La Secretaría de Relaciones Exteriores confirmó que México participará activamente en las mesas de trabajo de esta cumbre, que desde su creación en 2013 busca impulsar una agenda compartida entre América Latina, el Caribe y Europa.
La participación de De la Fuente responde al interés del país en mantener un papel protagonista dentro de los espacios multilaterales, reforzando su compromiso con el desarrollo regional y la colaboración internacional.
Durante las jornadas, los delegados abordarán temas que incluyen el crecimiento económico sostenible, la transición energética, la cooperación tecnológica y la atención a los desafíos globales como el cambio climático y la seguridad alimentaria.
En este contexto, la presencia mexicana busca reafirmar la posición del país como un socio estratégico para ambas regiones, además de contribuir al fortalecimiento de una agenda común que fomente el intercambio económico, científico y cultural.
La cumbre llega en un momento clave para México, luego de la reciente visita a la Ciudad de México del presidente francés Emmanuel Macron. Ese encuentro, realizado un día antes del anuncio del viaje del canciller, marcó un paso importante en la relación bilateral entre México y Francia.
Ambos países acordaron impulsar nuevas oportunidades de inversión, así como cooperar en proyectos culturales y educativos. Entre los temas destacados estuvo la próxima entrega de un códice prehispánico, parte del patrimonio histórico de México, que será exhibido públicamente en un evento cultural durante el otoño del próximo año.
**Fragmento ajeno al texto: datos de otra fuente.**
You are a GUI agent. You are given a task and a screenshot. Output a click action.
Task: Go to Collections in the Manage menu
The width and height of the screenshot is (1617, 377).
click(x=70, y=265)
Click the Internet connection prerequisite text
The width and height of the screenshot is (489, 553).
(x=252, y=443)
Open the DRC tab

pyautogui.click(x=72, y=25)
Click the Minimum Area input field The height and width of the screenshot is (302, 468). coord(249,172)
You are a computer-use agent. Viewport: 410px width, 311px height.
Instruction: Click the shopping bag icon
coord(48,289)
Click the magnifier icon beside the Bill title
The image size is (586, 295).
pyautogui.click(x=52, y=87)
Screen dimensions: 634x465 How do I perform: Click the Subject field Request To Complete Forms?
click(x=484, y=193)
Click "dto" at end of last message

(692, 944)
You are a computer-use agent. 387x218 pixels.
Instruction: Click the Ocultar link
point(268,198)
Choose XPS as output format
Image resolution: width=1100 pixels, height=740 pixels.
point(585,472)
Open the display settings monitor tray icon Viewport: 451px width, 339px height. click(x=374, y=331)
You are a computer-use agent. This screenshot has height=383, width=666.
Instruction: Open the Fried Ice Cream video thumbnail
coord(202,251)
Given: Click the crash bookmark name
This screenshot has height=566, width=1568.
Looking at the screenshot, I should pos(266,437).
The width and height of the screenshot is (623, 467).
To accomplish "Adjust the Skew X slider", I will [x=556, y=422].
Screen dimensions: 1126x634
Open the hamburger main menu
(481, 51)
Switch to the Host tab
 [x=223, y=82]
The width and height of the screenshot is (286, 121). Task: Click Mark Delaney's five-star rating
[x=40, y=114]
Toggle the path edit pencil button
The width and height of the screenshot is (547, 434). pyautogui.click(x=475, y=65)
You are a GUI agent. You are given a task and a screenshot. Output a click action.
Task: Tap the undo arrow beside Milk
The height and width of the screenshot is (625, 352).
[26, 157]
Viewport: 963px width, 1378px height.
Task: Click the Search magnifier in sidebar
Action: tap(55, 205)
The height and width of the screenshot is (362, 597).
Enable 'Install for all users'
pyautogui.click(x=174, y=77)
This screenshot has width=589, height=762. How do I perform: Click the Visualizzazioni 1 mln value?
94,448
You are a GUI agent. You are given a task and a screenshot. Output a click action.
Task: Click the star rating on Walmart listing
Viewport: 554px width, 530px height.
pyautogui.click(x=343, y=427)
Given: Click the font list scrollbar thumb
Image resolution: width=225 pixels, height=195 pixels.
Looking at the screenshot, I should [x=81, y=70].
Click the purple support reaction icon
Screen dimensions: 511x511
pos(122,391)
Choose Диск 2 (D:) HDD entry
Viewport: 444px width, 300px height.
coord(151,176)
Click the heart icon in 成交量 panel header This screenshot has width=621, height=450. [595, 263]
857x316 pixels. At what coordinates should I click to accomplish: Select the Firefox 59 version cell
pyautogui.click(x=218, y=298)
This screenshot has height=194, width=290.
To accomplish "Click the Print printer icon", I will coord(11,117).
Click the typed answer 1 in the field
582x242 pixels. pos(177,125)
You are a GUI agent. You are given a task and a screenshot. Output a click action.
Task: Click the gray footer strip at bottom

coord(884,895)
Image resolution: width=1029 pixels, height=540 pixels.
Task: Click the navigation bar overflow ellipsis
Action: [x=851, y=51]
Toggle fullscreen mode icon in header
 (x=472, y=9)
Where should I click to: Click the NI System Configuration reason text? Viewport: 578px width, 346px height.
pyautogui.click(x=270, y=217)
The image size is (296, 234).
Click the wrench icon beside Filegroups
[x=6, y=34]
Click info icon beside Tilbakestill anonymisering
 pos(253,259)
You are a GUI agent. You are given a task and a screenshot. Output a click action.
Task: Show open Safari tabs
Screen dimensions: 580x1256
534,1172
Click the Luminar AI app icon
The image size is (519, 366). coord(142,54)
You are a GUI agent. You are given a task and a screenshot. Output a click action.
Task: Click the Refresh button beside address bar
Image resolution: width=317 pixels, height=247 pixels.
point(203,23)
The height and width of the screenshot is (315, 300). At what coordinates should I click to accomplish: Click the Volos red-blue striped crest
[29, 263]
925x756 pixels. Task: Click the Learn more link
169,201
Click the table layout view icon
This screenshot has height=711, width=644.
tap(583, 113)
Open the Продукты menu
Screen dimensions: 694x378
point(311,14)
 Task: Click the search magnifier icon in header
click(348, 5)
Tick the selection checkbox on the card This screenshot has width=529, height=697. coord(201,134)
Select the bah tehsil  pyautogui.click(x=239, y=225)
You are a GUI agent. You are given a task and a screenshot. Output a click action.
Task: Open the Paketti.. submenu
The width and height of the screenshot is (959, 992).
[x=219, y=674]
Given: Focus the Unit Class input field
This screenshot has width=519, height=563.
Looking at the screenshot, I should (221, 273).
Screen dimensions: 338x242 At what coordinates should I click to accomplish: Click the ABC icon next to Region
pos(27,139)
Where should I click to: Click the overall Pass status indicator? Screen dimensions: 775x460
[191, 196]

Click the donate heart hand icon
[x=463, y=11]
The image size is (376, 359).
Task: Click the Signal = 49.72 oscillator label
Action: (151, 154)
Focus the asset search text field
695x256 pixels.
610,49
La presencia de De la Fuente en Santa Marta también representa un gesto de continuidad en la política exterior mexicana, que busca mantener el equilibrio entre la cooperación regional latinoamericana y el fortalecimiento de los lazos con Europa.
Con esta participación, México reafirma su intención de mantenerse como un actor relevante en la escena internacional, promoviendo el diálogo y la colaboración entre países que comparten desafíos comunes y la visión de construir una agenda global más inclusiva y sostenible.